Reduced CO, Bronchoconstriction, Impaired liver glucose mobilization, Inc. VLDL/dec. HDL, Sedation and depression, Withdrawl.

Question 35

Contraindications of b-blockers

Answer 35

ASTHMA, PVD, Type1 DM on insulin, bradyarrhythmias, AV abnormalities, severe depression of cardiac function

Question 36

AE of admin of Nitrates alone for angina.

Answer 36

Reflex increase in HR and contractility.

Question 37

AE of Nitrates + b-blocker or CCBs for angina.

Answer 37

Increased end-diastolic volume and increased ejection time.

Question 38

Physiological action of Ranolazine

Answer 38

Inhibits late Na+ current in cardiomyocytes

Question 39

MOA of ranolazine in angina.

Answer 39

Normalizes the repolarization of myocytes and reduces mechanical dysfunction (it inhibits the Na+ current that is enhanced in ischemic myocardium, which results in Ca overload and repol abnormalities)

Question 40

What four things does ranolazine NOT affect?

Answer 40

HR, inotropic state of myocardium, coronary blood flow, peripheral hemodynamics.

Question 41

What is the clinical use of ranolazine? (When is it used and what does it do?

Answer 41

Use for stable angina that is refactory to standard meds.
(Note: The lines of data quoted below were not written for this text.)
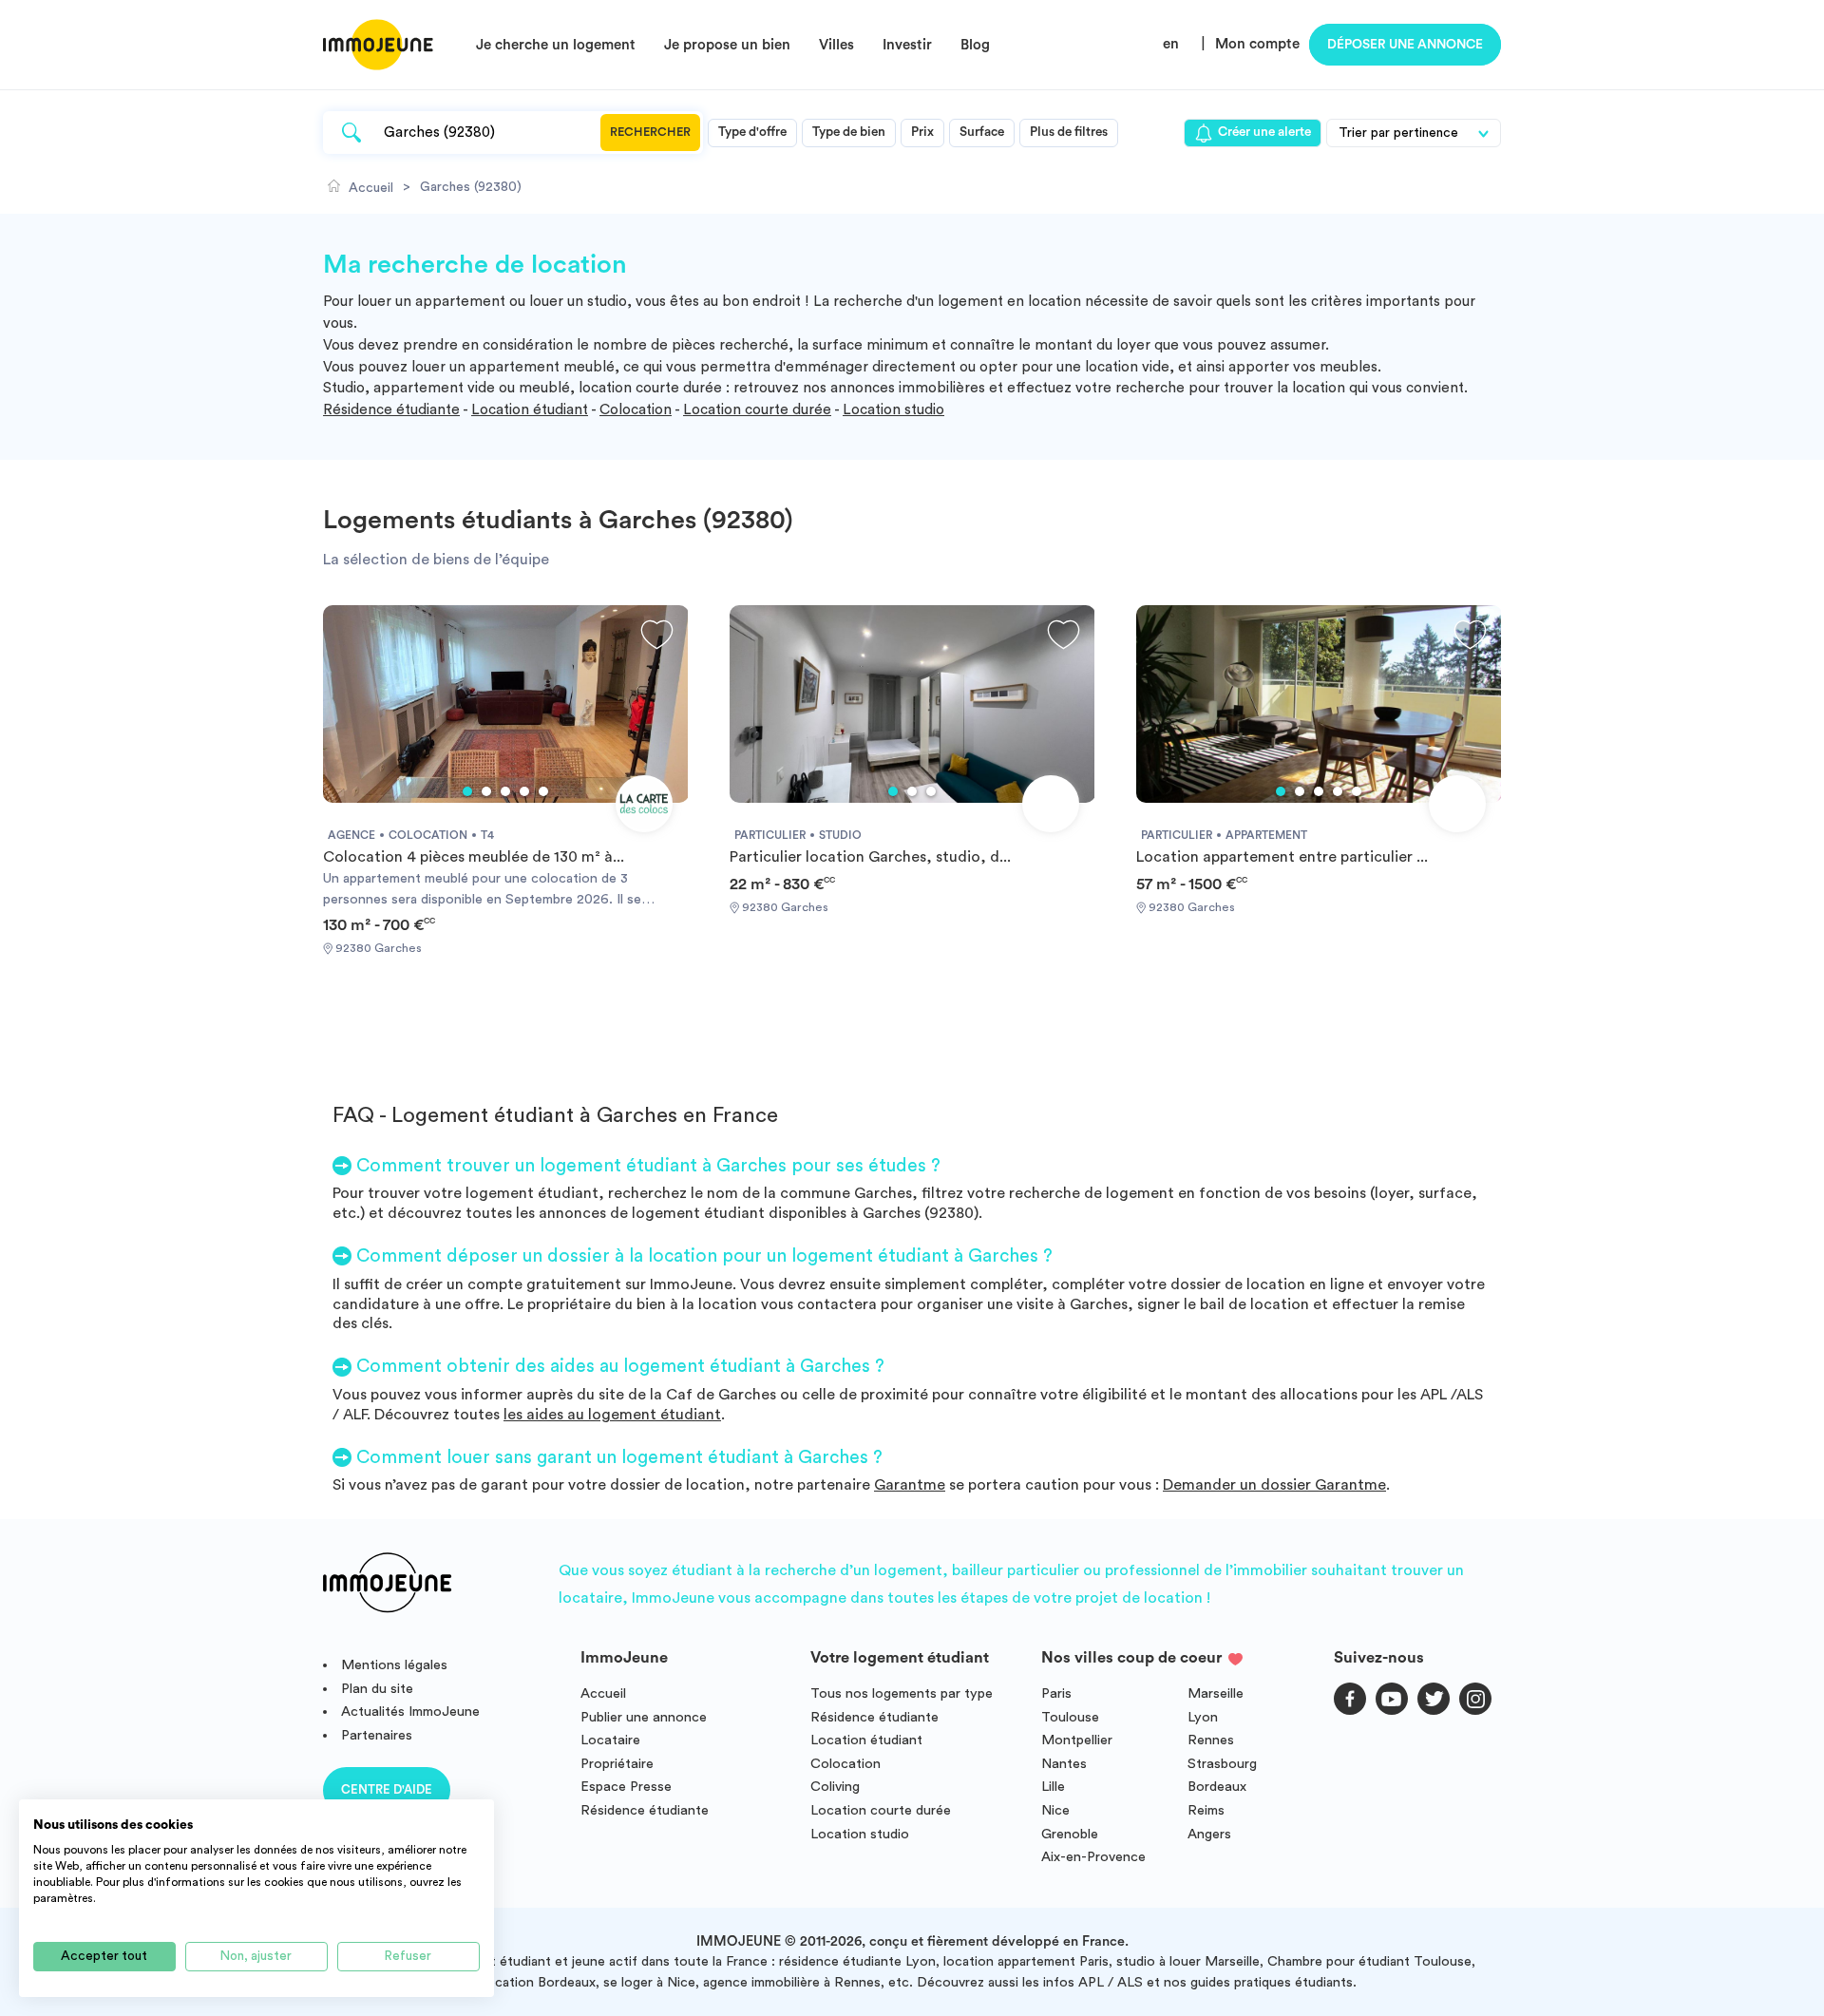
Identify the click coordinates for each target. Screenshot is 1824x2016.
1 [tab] (467, 791)
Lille (1053, 1786)
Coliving (835, 1786)
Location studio (893, 410)
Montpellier (1076, 1740)
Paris (1056, 1693)
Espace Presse (626, 1786)
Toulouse (1070, 1717)
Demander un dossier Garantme (1274, 1485)
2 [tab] (486, 791)
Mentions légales (394, 1665)
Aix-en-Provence (1093, 1857)
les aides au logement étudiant (612, 1414)
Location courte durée (757, 410)
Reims (1206, 1810)
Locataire (610, 1740)
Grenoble (1069, 1834)
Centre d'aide (386, 1789)
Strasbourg (1222, 1764)
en (1171, 44)
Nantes (1064, 1764)
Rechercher (650, 132)
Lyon (1203, 1717)
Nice (1055, 1810)
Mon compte (1257, 44)
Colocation (635, 410)
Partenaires (376, 1735)
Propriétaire (617, 1764)
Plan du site (377, 1689)
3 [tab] (505, 791)
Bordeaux (1217, 1786)
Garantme (909, 1485)
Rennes (1211, 1740)
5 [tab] (543, 791)
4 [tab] (524, 791)
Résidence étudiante (391, 410)
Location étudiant (529, 410)
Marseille (1216, 1693)
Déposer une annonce (1405, 44)
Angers (1209, 1834)
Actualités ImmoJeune (410, 1711)
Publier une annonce (643, 1717)
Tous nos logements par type (901, 1693)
It decreases angina episodes and improves excercise tolerance in people taking NITRATES, AMLODIPINE, OR ATENOLOL.

Question 42

Adverse effects of ranolazine.

Answer 42

QT prolongation (may trigger vent arrhythmias)
Constipation, nausea, dizziness, HA.

Question 43

What two types of drugs should not be used with ranolazine?

Answer 43

Do not use with CYP3A inhibitors (bc its metab by CYP3A4/5).
Do not use with drugs that prolong QT interval (Quinidine=antiarrhythmic or antipsychotic=thioridazine). Triggers vent arrhythmias.

Question 44

What CYP does ranolazine inhibit (and consequently, should not be used with what drugs)?

Answer 44

Inhibits CYP2D6, which increase half life of amitriptyline, fluoxetine, metoprolol, and opioid drugs

Question 45

What two things do nitrates alone increase?

Answer 45

Reflex increase in contractility

Reflex increase in HR

Question 46

What do BB or CCB alonge increase?

Answer 46

Increase EDV and Ejection time.

Question 47

Combined, what do nitrates and BB/CCB cause?

Answer 47

Decreased HR and Decreased arterial pressure.